=== Data ===
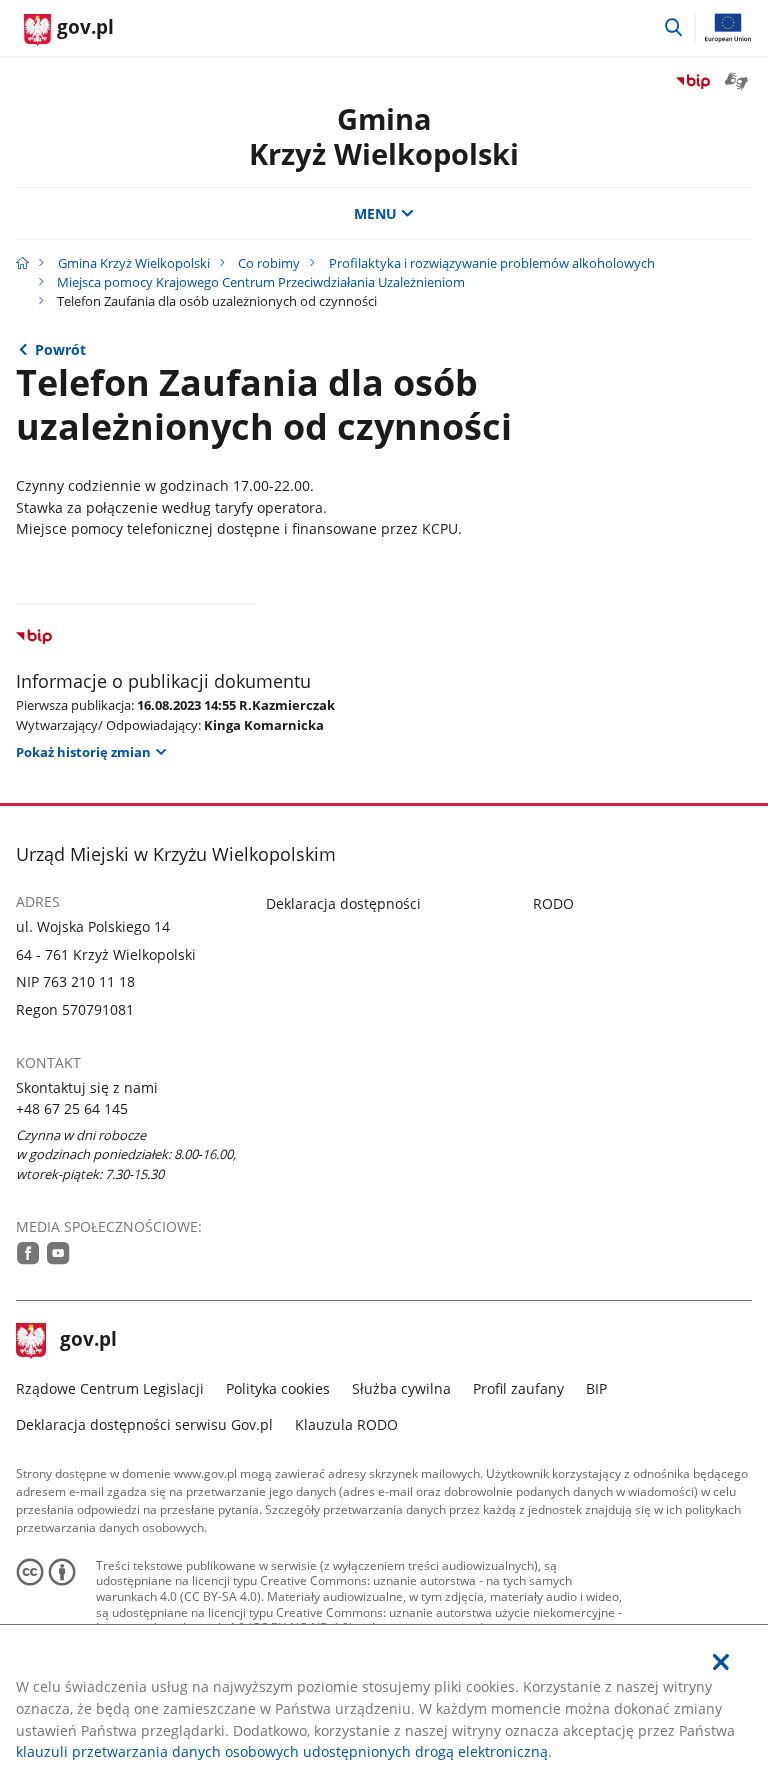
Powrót (60, 349)
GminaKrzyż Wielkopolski (384, 136)
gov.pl (88, 1341)
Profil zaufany (518, 1388)
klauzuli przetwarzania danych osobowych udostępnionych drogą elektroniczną (282, 1751)
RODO (553, 903)
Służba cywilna (401, 1388)
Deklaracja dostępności (343, 903)
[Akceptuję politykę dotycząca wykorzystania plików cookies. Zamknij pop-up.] (721, 1662)
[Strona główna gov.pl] (22, 263)
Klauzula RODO (346, 1424)
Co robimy (269, 263)
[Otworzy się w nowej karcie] (28, 1253)
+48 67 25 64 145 (72, 1108)
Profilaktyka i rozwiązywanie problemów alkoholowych (492, 263)
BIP (596, 1388)
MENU (375, 213)
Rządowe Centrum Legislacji (110, 1388)
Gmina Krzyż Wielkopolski (134, 263)
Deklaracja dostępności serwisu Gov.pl (144, 1424)
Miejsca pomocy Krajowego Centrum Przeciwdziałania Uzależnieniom (261, 282)
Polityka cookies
===
Exercise directions :: Give back the entries verbatim but drop every picture.

Output ::
Powrót (60, 349)
GminaKrzyż Wielkopolski (384, 136)
gov.pl (88, 1341)
Profil zaufany (518, 1388)
klauzuli przetwarzania danych osobowych udostępnionych drogą elektroniczną (282, 1751)
RODO (553, 903)
Służba cywilna (401, 1388)
Deklaracja dostępności (343, 903)
[Akceptuję politykę dotycząca wykorzystania plików cookies. Zamknij pop-up.] (721, 1662)
[Strona główna gov.pl] (22, 263)
Klauzula RODO (346, 1424)
Co robimy (269, 263)
[Otworzy się w nowej karcie] (28, 1253)
+48 67 25 64 145 (72, 1108)
Profilaktyka i rozwiązywanie problemów alkoholowych (492, 263)
BIP (596, 1388)
MENU (375, 213)
Rządowe Centrum Legislacji (110, 1388)
Gmina Krzyż Wielkopolski (134, 263)
Deklaracja dostępności serwisu Gov.pl (144, 1424)
Miejsca pomocy Krajowego Centrum Przeciwdziałania Uzależnieniom (261, 282)
Polityka cookies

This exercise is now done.